Below the waves the picture is somewhat better: the USS John Warner, a Virginia-class Block III submarine, left Gibraltar last week, and after a brief stop at Toulon on 9th April is now highly likely to be in the Eastern Mediterranean. The Ohio-class converted guided-missile submarine USS Florida (capable of accommodating up to 154 Tomahawk cruise missiles) was believed to be in the Indian Ocean in March, but may have subsequently returned through the Suez Canal and re-entered the Mediterranean, and it is possible that additional submarines from the 5th and 6th Fleets have been moved to join them. Although there is at present no official confirmation from the British government, several media reports have suggested that at least one of the Royal Navy’s submarines, able to launch Tomahawk cruise missiles, may also be en route.

In addition to air and naval assets, theoretically the US could also call upon ground-based ATACMS short-range ballistic missiles with a range of up to 300 km, fired from M142 HIMARS launchers based either within Syria itself or in a neighbouring country. However, the vulnerability of these systems and their bases to counter-attack by Syrian, as well as Russian, capabilities will likely lower the attractiveness of this option to military planners.

The presence of Russian and Iranian personnel on the ground in Syria working with government forces, and the advanced capabilities of the deployed Russian systems, will significantly complicate any US and allied planning. The mobile Pantsir-S1 and Buk-M2E air-defence systems, acquired by Syria from Russia, are capable of posing a serious challenge to Western tactical aviation, despite relatively short ranges. The batteries of S-400 and S-300V4 long-range surface-to-air missiles the Russians have deployed to the airbase at Khmeimim and the naval base at Tartus will be even more concerning, and although neither system has seen combat, allied planners will treat both with a healthy respect. The same applies to the combat aircraft Russia maintains at Khmeimim – even if a direct engagement between US and Russian aircraft is unlikely, any ground-attack missions will likely need to be accompanied by a reasonably potent air-to-air support package to guard against the possibility. Likewise, the handful of Russian frigates and submarines thought to be at sea in the eastern Mediterranean could complicate deployment plans for US and allied naval commanders.
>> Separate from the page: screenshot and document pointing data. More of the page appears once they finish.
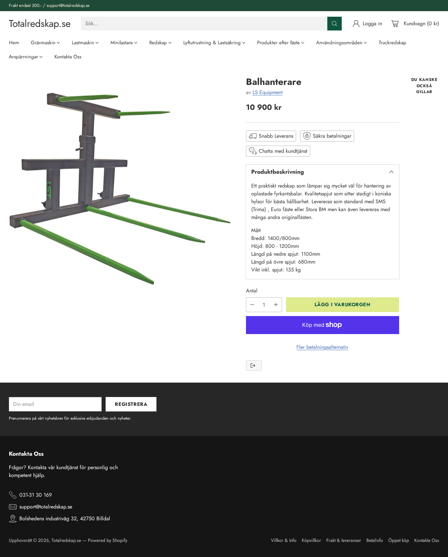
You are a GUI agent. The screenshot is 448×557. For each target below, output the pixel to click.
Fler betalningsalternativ (322, 347)
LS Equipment (268, 92)
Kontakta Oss (426, 540)
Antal (251, 290)
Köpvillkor (311, 540)
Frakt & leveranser (343, 540)
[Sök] (334, 23)
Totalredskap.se (66, 540)
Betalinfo (374, 540)
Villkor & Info (283, 540)
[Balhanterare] (122, 190)
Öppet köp (398, 540)
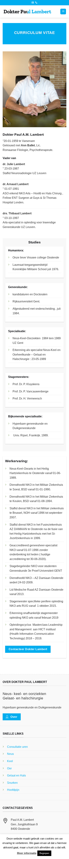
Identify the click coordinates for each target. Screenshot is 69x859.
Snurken (12, 782)
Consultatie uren (17, 746)
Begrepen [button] (44, 853)
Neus (10, 753)
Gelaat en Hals (16, 775)
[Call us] (36, 2)
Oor (9, 768)
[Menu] (63, 12)
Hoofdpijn (13, 789)
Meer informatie (26, 853)
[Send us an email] (33, 2)
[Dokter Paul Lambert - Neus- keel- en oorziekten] (27, 11)
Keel (10, 761)
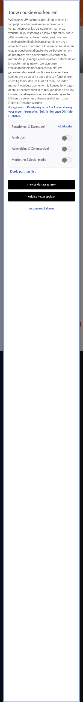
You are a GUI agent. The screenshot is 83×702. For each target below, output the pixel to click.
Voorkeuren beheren (41, 208)
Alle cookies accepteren (41, 184)
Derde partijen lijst (23, 171)
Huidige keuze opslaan (42, 196)
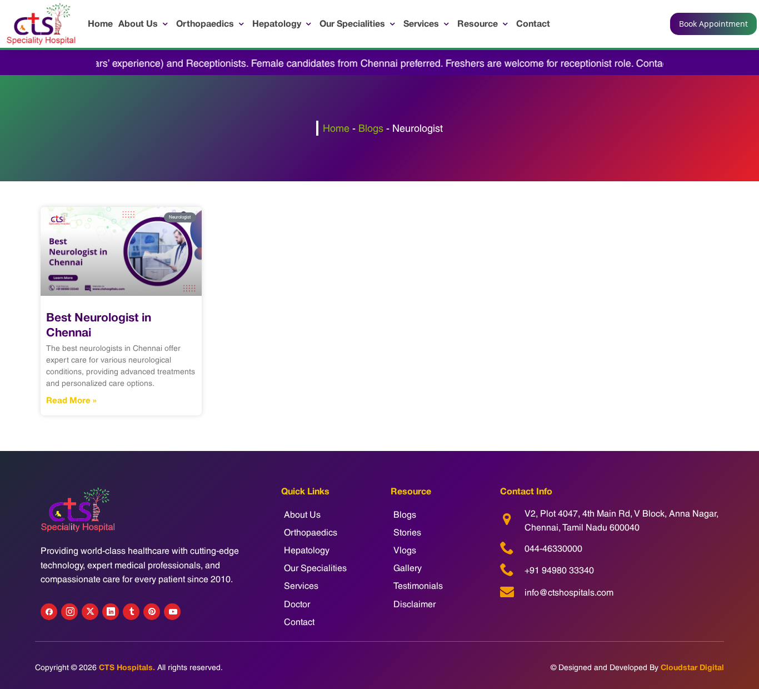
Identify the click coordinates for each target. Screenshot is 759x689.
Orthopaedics (310, 532)
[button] (144, 23)
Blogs (370, 128)
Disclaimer (414, 604)
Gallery (407, 568)
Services (301, 586)
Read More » (71, 400)
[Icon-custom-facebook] (49, 611)
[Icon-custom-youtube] (172, 611)
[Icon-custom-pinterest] (151, 611)
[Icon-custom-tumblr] (131, 611)
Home (336, 128)
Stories (407, 532)
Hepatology (306, 550)
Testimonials (418, 586)
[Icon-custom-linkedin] (110, 611)
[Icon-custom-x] (90, 611)
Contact (299, 622)
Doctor (297, 604)
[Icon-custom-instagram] (69, 611)
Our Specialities (315, 568)
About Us (302, 514)
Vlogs (404, 550)
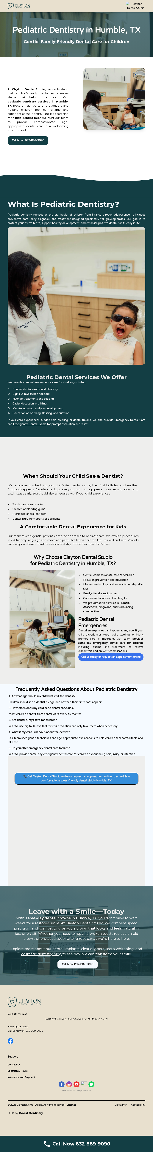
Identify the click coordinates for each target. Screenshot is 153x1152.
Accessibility (138, 1104)
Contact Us (14, 1064)
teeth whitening (119, 949)
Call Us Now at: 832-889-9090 (25, 1030)
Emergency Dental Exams (29, 424)
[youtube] (76, 1084)
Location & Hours (18, 1070)
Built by (25, 1113)
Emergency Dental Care (129, 420)
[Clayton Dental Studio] (135, 6)
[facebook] (62, 1084)
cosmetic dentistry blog (41, 954)
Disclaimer (121, 1104)
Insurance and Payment (21, 1077)
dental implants (65, 949)
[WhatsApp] (91, 1084)
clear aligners (92, 949)
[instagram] (69, 1084)
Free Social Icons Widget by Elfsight (76, 1090)
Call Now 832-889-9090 (28, 140)
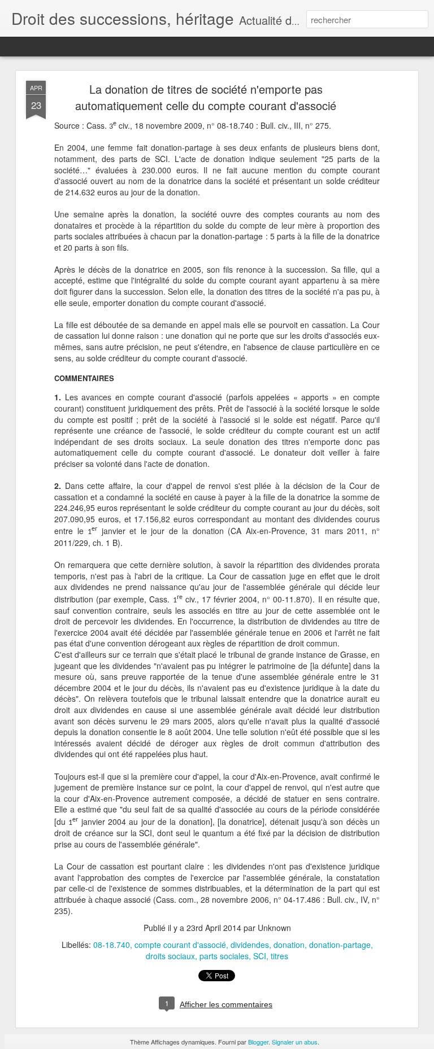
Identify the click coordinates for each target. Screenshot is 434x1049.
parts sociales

With a potentially enduring US and allied presence in parts of southern and eastern Syria still under discussion, there may be significant thought given to attempts to draw a clear distinction between these and any assets used for a strike mission in response to the alleged chemical weapons attack. This, together with the potential air-defence threat, may weigh in favour of simply employing a combination of bombers flying from the continental US and/or Diego Garcia and long-range cruise missiles fired from surface vessels and submarines. But, combined with the lack of operational surprise, this could limit the scope of targets that could be prosecuted.